In our new series Leadership From Failure, this week, we highlight what entrepreneurs and leaders have learned from their mistakes and how they have used failure as a stepping stone to become leaders and role models. Today, we hear from Radhika Ghai, Co-founder and CBO, ShopClues.
Radhika Ghai is Co-founder and CBO of ShopClues, an online marketplace that started out of a basement and went on to become a household name. Forty-three-year-old Radhika has firsthand experience of what it takes to start, build, and nourish a company that is looking to launch its IPO in 2019.
Wearing multiple hats
Radhika has two decades of experience across industry segments such as retail, ecommerce, fashion and lifestyle, advertising and public relations. She started her career with Goldman Sachs in wealth management and then moved to the strategy planning department at Nordstorm.
Her first entrepreneurial journey was with FashionClues, a social portal for NRI women she launched before ShopClues.
Most difficult exam
Being an entrepreneur is a journey of challenges and there can never be a rule book to tackle them all. It’s like that saying that goes, “Life is the most difficult exam, which many fail because they try to copy others, not realising that everyone has a different question paper.”

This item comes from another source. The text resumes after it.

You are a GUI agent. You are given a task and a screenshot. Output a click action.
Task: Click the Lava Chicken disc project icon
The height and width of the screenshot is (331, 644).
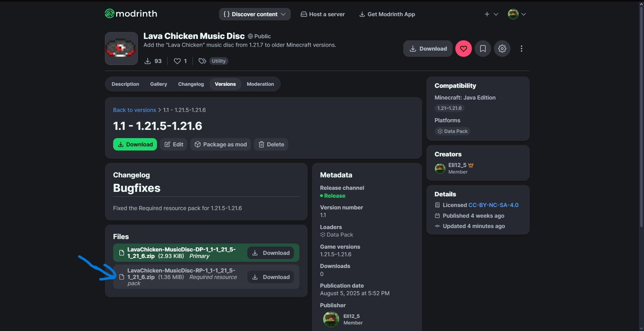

Radhika shares an incident that took place on Valentine’s Day when the portal received orders for over 250 bouquets of flowers.
“It was a huge number at that time,” she recollects, adding, “The flower vendor was absconding. He said he could make more money selling fresh flowers on the street than supplying to us.” To fix this, the team went out and shipped soft toys and chocolates with handwritten notes, along with an apology.
Radhika explains, “The incident was a learning that mistakes happen, and how the company responds determines its character. There have been several mistakes and we are wiser because of them.”
Show up the next day
In spite of the highs and lows, of which there have been plenty, Radhika has been consistent with getting to work every day to “do what you are supposed to”.
She says, “Entrepreneurship comes with the knowledge that you are going to fail often. Everything is about trial and error, and mistakes and failures are aplenty. I would say I failed 30 percent of the time, and pretty much every day. The point is you learn something every time, and fail in new ways, but never the same way twice. That’s most important – to learn from failure, and just show up the next day, and the next, till you’ve got it right.”